D. Remove PSI on scrap: PSI needs to be removed on scrap imports for at least a short term. Availability of scrap is so difficult, it has basically become a supplier's market. No supplier wants to wait for the PSI company to come and do the inspection at their convenient time. Scrap stuffing in containers take time and suppliers do not want to go through the hassle in waiting for the PSI company to come according to a fixed schedule or cannot arrange a convenient schedule for the PSI company to come and see the loading. Hence they prefer not to go through this hassle and therefore, sell the material to other countries. Thus all scraps from the Middle East is going into Pakistan and India at $250 per ton levels. Customs could do 100 per cent inspection at Chittagong Port after arrival of scraps.

E. Remove VAT at import stage: Removing 15 per cent VAT at import stage for steel raw materials will help in substantially reducing the cost of imports. For instance, at current prices, for melting scraps, VAT amount at import stage comes to Tk 3,600 per ton, for ships for breaking Tk 1,900 per ton and for billets Tk 4,300 per ton. This is a big contributor to national exchequer hence government may think about removing this head for the short term till international prices do not come down. By doing this the entire industry will be at even levels and no growth problems will be encountered in this sector, rather than adjustment of duty and taxes.

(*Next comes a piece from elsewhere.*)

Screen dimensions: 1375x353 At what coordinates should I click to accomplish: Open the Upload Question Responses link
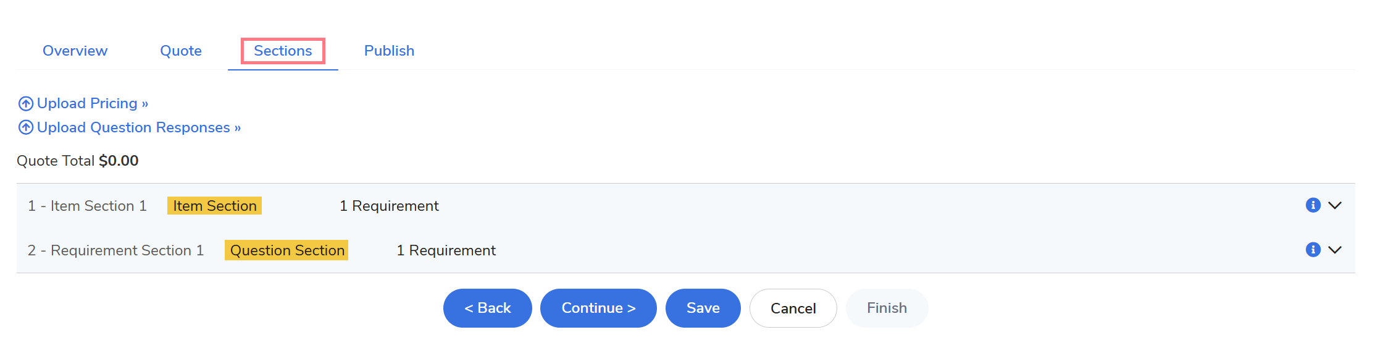(x=139, y=127)
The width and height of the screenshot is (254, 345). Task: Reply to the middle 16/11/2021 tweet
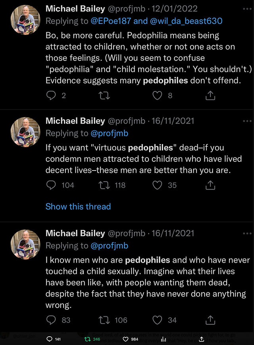(x=51, y=185)
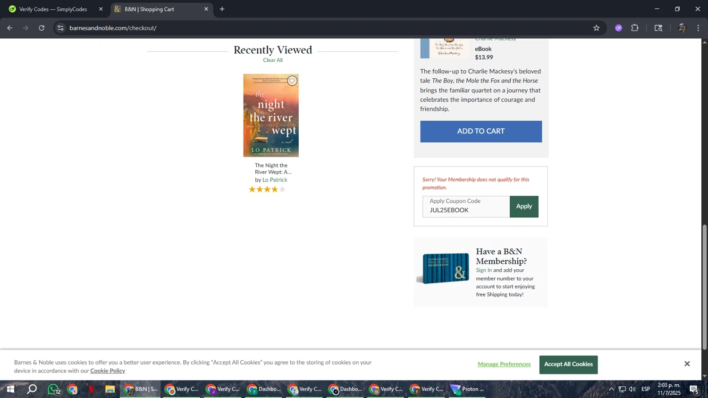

It is expected that international prices are not going to come down at least till 2008 when there is Olympics in China. Some believe, these prices will remain for an even longer period of time until the slowing down of China takes place and reconstruction of Iraq is finished, we do not have any option but to adjust with these prices and bear this extra cost. We have to take this with a pinch of salt. As a country and as in the whole world, we do not have any other option.

If the government starts making arbitrary changes in the policy under pressure of some quarters this will lead to closure of major steel industries and will definitely encourage all other sectors in the country to press the government for giving them support against every type of turmoil they face in the international market.

The notion that some vested quarters have manipulated steel market is a very sad one. Our own company was buying steel scraps from the local market at Tk 15,000 some six months back and today we have bought the same melting scraps at Tk 25,000 per ton which gives an idea where the market is going.

Aameir Alihussain is Director Bangladesh Steel Re-Rolling Mills Ltd, Chittagong.